Your instructions — Please transcribe exactly the line that holds "The height and" and all lines that follow it to the end of the records below, omitting any pictures.
------ Data shown
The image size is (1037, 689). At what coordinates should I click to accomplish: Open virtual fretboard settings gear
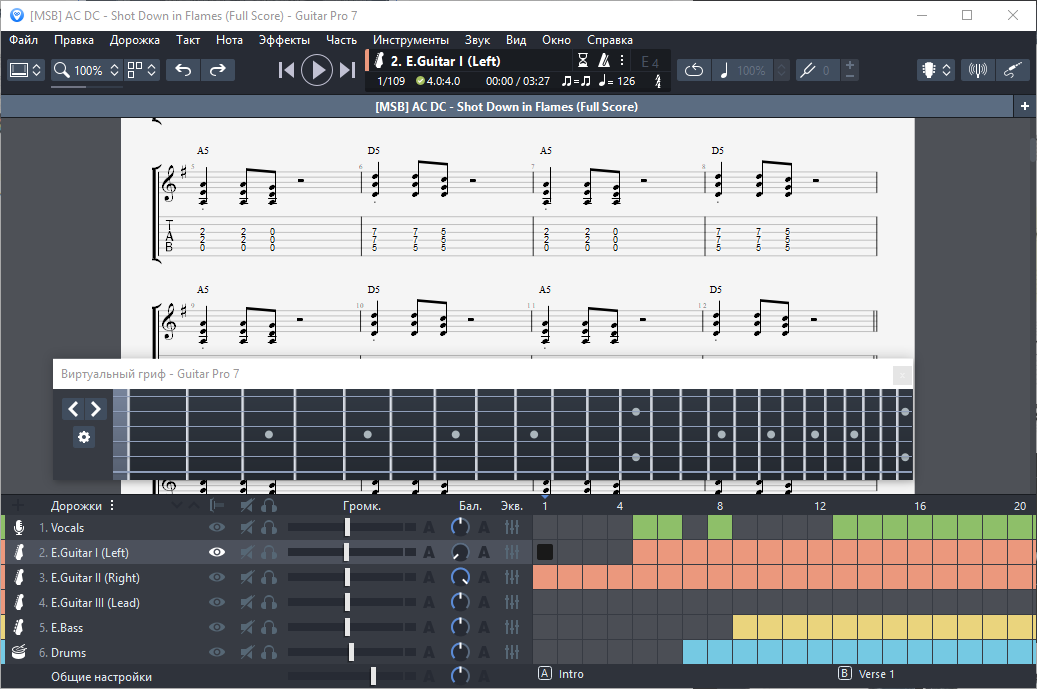pos(84,437)
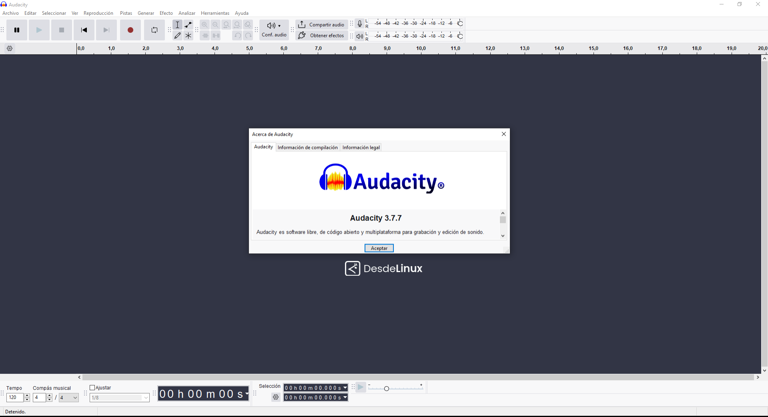Screen dimensions: 768x417
Task: Click the Aceptar button
Action: click(379, 248)
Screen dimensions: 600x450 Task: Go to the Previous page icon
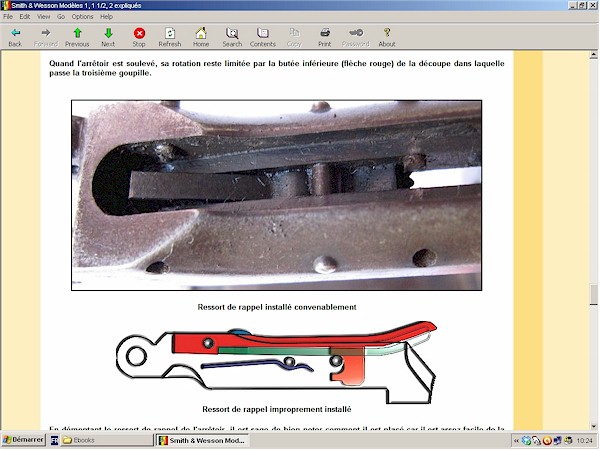click(77, 33)
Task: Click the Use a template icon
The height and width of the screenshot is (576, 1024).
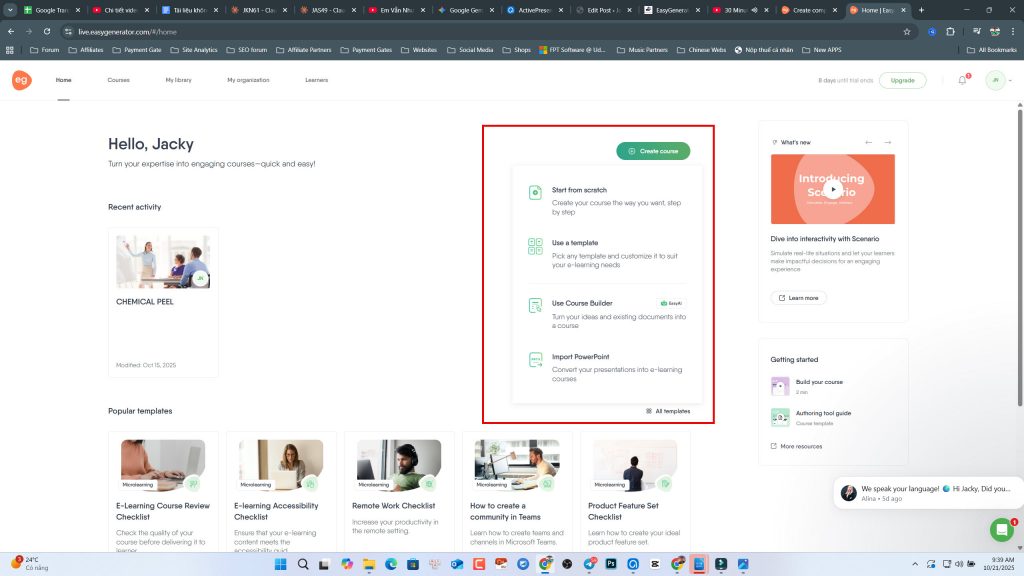Action: pyautogui.click(x=536, y=246)
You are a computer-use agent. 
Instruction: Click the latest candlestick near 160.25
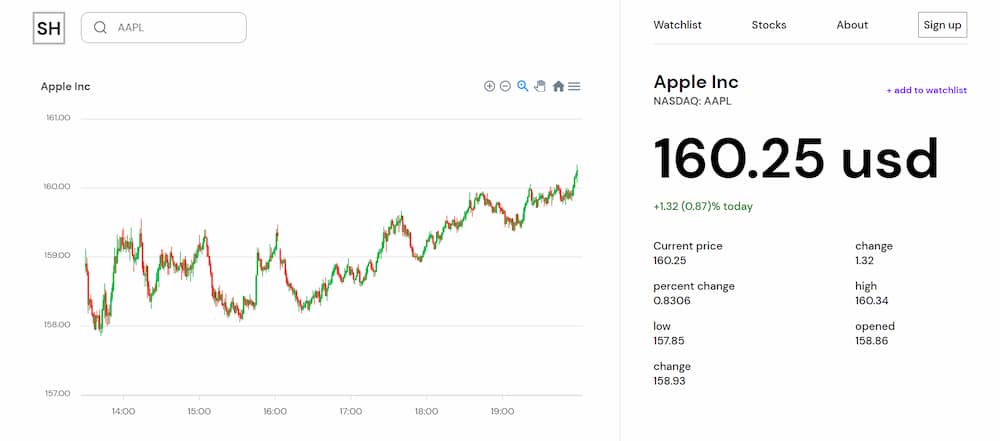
------------
Answer section —
The height and width of the screenshot is (576, 1024).
Action: pyautogui.click(x=536, y=246)
You are a computer-use agent. 
Instruction: Click the latest candlestick near 160.25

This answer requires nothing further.